From John Naish article on the ‘science’
History shows that viruses which evolve in animals and jump species to infect humans are among humankind's most dangerous and enduring foes.
Pandemic flu, for example, originated in poultry and pigs. Measles came originally from cows.
Newly-emerging killers such as Ebola, SARS and Covid-19 came from bats. Once the viruses learn how to 'shape-shift' in this way, they can go on to acquire even more lethal powers.
The concern comes down to this: when the virus jumps from humans to other animals, it can effectively learn deadly new tricks that may make it more infectious, more deadly and might enable the virus to defeat the best drugs or vaccines. This learning process is called 'viral recombination'.

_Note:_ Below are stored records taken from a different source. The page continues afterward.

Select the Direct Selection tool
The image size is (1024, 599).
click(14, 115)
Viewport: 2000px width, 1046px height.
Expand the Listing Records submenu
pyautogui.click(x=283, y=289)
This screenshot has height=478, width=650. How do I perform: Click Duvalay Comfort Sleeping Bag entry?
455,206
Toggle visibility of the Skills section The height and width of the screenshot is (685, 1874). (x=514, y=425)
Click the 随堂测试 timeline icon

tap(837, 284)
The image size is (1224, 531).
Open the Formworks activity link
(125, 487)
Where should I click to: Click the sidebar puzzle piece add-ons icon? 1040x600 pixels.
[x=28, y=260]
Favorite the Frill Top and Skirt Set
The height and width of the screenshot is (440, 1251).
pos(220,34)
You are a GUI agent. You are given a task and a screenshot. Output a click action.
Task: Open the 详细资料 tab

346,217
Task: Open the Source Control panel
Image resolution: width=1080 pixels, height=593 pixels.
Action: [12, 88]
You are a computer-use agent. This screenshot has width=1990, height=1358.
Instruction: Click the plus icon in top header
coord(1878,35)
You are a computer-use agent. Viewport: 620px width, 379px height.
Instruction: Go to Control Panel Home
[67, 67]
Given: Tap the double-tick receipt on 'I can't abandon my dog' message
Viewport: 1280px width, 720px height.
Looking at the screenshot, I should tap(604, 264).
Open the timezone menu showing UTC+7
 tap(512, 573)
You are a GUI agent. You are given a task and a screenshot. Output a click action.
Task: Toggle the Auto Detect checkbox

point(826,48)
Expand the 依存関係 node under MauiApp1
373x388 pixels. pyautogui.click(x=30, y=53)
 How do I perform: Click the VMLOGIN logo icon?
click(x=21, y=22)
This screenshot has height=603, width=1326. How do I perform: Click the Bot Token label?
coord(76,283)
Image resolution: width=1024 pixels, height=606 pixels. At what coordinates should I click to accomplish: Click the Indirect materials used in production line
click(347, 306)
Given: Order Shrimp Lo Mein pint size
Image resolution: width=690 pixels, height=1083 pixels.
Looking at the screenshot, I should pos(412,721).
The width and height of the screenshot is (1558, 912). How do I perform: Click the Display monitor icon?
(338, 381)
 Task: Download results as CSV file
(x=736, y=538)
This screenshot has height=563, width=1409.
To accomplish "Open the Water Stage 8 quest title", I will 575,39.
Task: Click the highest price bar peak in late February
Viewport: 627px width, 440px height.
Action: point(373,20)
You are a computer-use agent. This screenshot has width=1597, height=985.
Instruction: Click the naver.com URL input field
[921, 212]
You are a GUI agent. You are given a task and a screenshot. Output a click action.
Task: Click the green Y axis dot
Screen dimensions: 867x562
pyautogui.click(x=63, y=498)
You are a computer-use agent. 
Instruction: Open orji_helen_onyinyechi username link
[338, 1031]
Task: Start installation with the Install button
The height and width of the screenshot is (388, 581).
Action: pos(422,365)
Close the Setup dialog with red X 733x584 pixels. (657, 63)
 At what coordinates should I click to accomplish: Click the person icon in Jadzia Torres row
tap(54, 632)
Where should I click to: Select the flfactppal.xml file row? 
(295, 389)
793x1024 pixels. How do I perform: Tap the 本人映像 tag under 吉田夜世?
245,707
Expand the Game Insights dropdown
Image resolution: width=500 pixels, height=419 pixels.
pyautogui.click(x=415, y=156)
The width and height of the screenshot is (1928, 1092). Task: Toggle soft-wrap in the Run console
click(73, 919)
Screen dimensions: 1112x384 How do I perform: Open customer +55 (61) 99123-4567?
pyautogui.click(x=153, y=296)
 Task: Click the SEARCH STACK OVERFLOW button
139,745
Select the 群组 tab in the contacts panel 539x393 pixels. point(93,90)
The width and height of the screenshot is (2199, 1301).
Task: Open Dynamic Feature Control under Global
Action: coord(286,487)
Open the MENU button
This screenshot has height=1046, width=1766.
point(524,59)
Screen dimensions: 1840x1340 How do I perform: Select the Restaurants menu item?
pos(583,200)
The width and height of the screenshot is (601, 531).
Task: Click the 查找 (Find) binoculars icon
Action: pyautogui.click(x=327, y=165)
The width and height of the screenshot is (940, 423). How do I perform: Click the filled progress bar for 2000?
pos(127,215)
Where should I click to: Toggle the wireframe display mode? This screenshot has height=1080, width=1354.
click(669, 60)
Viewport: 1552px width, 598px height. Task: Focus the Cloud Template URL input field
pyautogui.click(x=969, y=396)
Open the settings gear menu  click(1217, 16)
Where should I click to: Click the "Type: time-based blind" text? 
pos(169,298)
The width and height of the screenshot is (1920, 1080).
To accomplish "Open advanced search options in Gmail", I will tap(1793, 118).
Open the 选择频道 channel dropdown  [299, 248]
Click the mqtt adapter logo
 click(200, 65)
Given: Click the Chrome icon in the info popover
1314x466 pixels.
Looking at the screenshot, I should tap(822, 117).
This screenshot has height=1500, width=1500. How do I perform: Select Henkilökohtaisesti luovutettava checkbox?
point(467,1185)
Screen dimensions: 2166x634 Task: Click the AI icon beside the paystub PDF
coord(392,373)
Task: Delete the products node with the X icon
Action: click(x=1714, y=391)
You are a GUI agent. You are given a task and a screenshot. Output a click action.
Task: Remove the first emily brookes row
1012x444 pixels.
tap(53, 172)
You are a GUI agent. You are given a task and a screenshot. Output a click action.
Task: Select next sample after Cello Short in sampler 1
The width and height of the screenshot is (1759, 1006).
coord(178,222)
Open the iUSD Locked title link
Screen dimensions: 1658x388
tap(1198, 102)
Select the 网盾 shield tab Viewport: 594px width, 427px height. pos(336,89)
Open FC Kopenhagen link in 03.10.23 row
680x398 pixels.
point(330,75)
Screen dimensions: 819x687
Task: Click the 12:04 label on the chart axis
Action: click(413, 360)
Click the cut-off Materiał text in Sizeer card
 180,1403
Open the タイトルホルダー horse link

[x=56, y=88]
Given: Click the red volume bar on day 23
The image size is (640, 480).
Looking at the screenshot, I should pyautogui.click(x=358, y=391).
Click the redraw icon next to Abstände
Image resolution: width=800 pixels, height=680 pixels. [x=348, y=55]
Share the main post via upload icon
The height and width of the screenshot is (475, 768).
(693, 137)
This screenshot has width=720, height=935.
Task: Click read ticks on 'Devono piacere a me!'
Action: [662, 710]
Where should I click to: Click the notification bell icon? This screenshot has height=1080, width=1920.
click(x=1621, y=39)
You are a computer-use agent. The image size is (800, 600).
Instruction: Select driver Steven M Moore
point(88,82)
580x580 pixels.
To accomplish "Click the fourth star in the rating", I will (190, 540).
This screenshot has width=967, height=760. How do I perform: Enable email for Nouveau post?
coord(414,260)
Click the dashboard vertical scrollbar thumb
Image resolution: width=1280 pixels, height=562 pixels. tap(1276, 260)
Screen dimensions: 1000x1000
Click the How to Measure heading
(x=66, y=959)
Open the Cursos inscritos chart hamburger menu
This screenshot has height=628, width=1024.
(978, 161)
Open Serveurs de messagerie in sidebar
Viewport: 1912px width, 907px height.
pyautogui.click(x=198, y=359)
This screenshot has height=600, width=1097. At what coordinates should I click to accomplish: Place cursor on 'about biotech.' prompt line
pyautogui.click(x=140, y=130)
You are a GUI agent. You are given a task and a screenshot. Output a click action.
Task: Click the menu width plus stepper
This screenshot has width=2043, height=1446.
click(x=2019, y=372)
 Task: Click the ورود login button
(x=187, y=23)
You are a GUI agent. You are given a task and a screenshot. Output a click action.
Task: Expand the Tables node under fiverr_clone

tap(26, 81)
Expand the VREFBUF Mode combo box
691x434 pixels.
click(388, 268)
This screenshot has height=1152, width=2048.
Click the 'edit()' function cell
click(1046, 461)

It happens when two different virus strains infect the same animal cell, co-mix, then produce new viruses that have some genes from both 'parents'.
Thus, instead of finding a vaccine to defeat Covid-19 once and for all, we could end up playing an endless game of smack the rat (or cat, or mink, or bat, hamster, ferret, or macaque — they've all been found Covid-infected), as the virus continuously mutates, shifts species then returns to re-infect us again.
It is in intensive farming — such as the mink industry — that this threat becomes most alarming.
When a virus spreads rapidly through a large, dense pop- ulation (animal or human) it can evolve into ever-deadlier forms even faster.
Because, in this situation, it does not matter if the virus kills its host extremely quickly (and so reduces its own chance of survival) — it can easily jump across to another of the same species, and simply claim victim after victim in a vast murderous spree.